Utah has built its most-bang-for-the-buck school system on not doing these kinds of things. We have one school nurse for every 4,500 kids, and few high schools have adequate counselors. Our philosophy has been to put every dollar into classrooms and take administrative/auxiliary positions down to the bare minimum.

Jordan, mostly a bedroom district with a small commercial tax base, has one of the lowest per-pupil expenditures among the 41 school districts. They aren't Park City. So their decision to spend money on this shows how schools are increasingly on the front lines in addressing family issues.

In fact, school psychologists are now so in demand that Jordan can’t fill all the positions.

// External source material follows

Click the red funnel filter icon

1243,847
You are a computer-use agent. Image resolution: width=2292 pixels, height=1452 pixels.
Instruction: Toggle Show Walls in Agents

It’s starting with psychologists for a half day and counselors for the other half at each school. In justifying the move, Jordan officials say they are seeing rising anxieties among students, particularly financial anxieties.

It used to be conservative groups like the Eagle Forum would rise up when there was talk of schools taking on anything that wasn’t directly educational. But with seven suicides in the Herriman High School community in the past year, that hands-off ideology is looking more like a failure to act.

By staffing up in all 36 elementary schools, the district is committing to be there when crises arise. Most districts spread psychologists across multiple schools, if they have them at all. But the issues they address don't wait for appointments.

The hope is that the added support will give teachers more time to teach. It’s also reasonable to think that addressing students' psychological needs early could save money later on remedial education, discipline and other school expenses.

But it’s not realistic for Jordan to think this effort will pay for itself. If it is worthwhile, the benefits will be seen in larger society, not just the schools. Schools are in an excellent position to recognize and address mental health issues early, but we shouldn’t make schools take from classrooms to cover the costs.

Jordan needs to have the right metrics in place, and then Utah educators, parents and policy makers should analyze the results. If this becomes the norm, we could see a healthier population inside and outside schools. We also need to be prepared to pay for it.